I print each of these processed tracks as a new track, mute the old one, and then use the processed ones as my tracks. Sometimes the effect will be a tad too much no matter what I do - still trying to figure out what I'm doing wrong in those cases - so I can always unmute the original track and add it back in at a low level to help.

Sometimes I get tracks from other folks where I need to get rid of the room entirely. OWS can do that to a point, but if you need to completely remove the room signature you have to use a tool like UnVeil from Zynaptiq. A potent combination!!

2) Probably more interesting to folks here... when I am working with virtual instruments I can still use the approach described above - I'll place each instrument into it's own discrete track (which I do anyway), and place OWS inline. The only thing that OWS can not do is change the perceived position within the room. Otherwise it does a nice job of unifying the room signature if you are using lots of different libraries.

Again I have to print the tracks to preserve horsepower.

The alternate to this, which I am starting to use as a bit of a time saver, is to use the plug-in as a reverb. I will send all the strings, for example, to an effects buss that contains the OWS plugin set to reverb mode. Even if I am using libraries from different developers the overall effect is to glue the players together in space. It's a LOT more work to get a convincing tone - at least it is for me.

And once again I print that track, but usually I keep the originals live as well because the 100% wet sound really doesn't work for me.

A quick aside... when I first started recording both tracks and processors were rare, meaning 8 tracks was pretty common, 16 was a bit of a luxury, and having more than a couple of compressors or delays was almost unheard of.

So we printed a LOT of stuff. If we weren't absolutely certain we'd keep the original tracks, and pre-mix. All in the name of preserving scarce resources. It's a lot easier now, but the approach can still help. Until I get that Octo card of course<G>!


----------



## Jetzer (Apr 6, 2014)

We have way too many choices.
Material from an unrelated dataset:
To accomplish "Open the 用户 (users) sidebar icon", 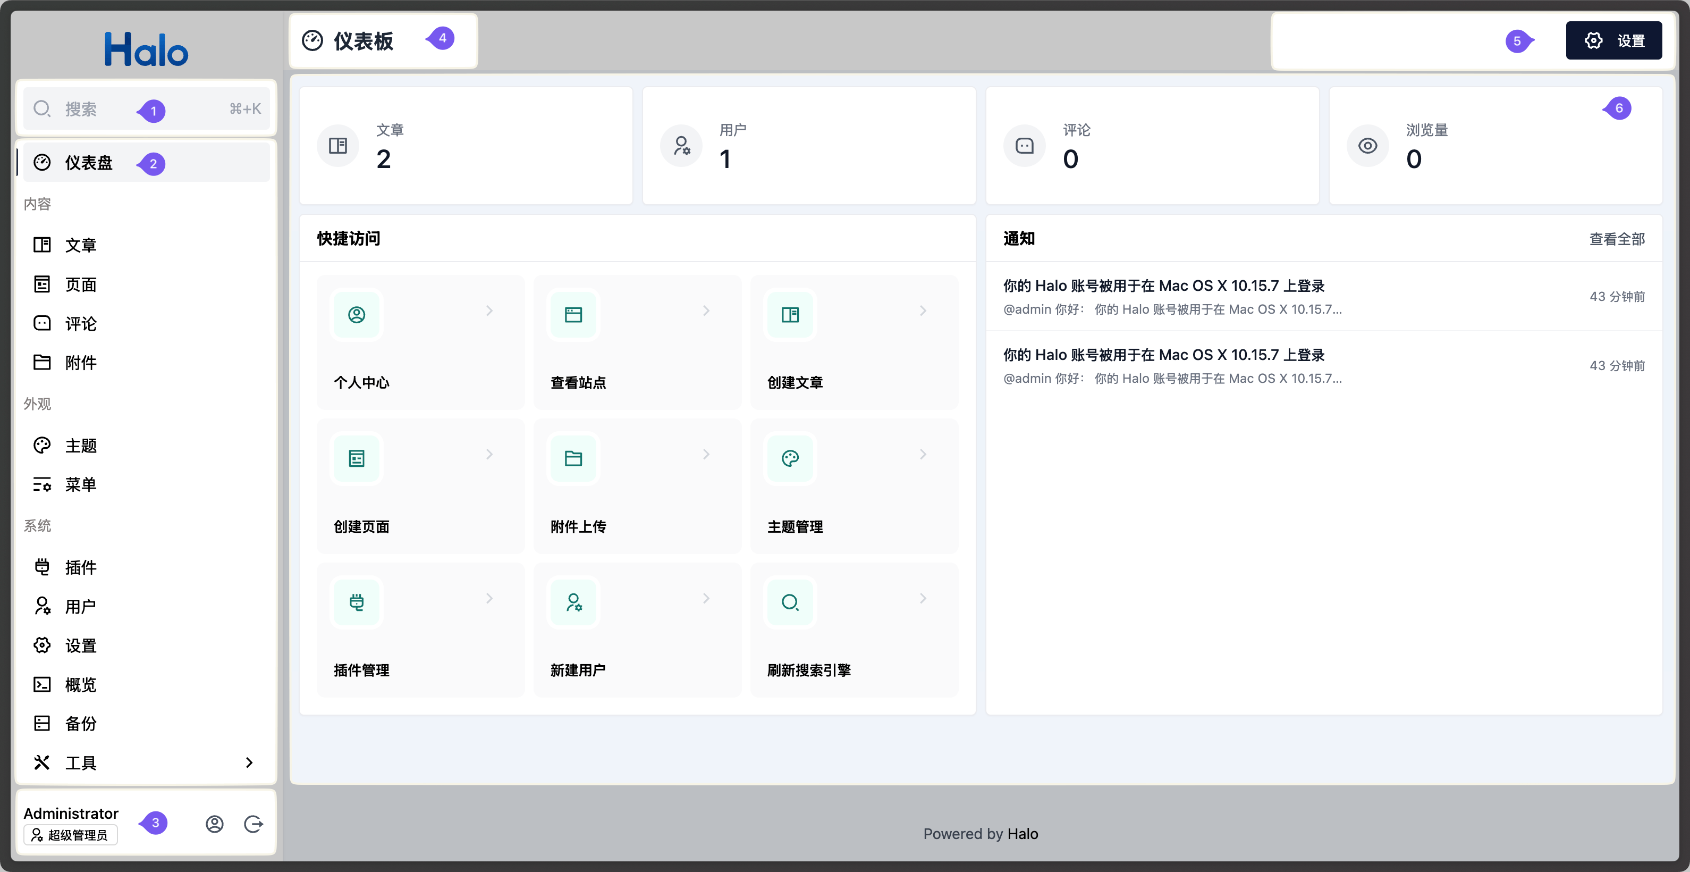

A curse and a blessing


----------



## JT3_Jon (Apr 6, 2014)

Wow wst3!! Thank you for the awesome reply! I'm going to have to give the Ocean Way a test. Sounds like it could be very interesting indeed!


----------



## Blackster (Apr 7, 2014)

Here are my favorites:
1) Studer A800
2) Precision Maximizer
3) OceanWay

And yes, I use all of them in an orchestral setting


----------



## stonzthro (Apr 7, 2014)

I have the A800 but haven't included it much in my orchestral mixing. How are you guys using it? Plug on every channel at a certain speed? Plug on the master? All of the above?


----------



## EastWest Lurker (Apr 7, 2014)

stonzthro @ Mon Apr 07 said:


> I have the A800 but haven't included it much in my orchestral mixing. How are you guys using it? Plug on every channel at a certain speed? Plug on the master? All of the above?



I bounce all my MIDI to audio stems and bring them into my Mix template which has audio track with the Studer for each and the Ampex on the 2 buss.


----------



## Blackster (Apr 7, 2014)

EastWest Lurker @ Mon Apr 07 said:


> stonzthro @ Mon Apr 07 said:
> 
> 
> > I have the A800 but haven't included it much in my orchestral mixing. How are you guys using it? Plug on every channel at a certain speed? Plug on the master? All of the above?
> ...



Yep, that's my way of working, too.


----------



## stonzthro (Apr 7, 2014)

I'll give that a try and see how it sounds - thanks for the tip!


----------



## no3no4 (Apr 19, 2014)

I would like to get some good reverbs from UAD and also some compressors. These could be the strongest point for UAD plugins


----------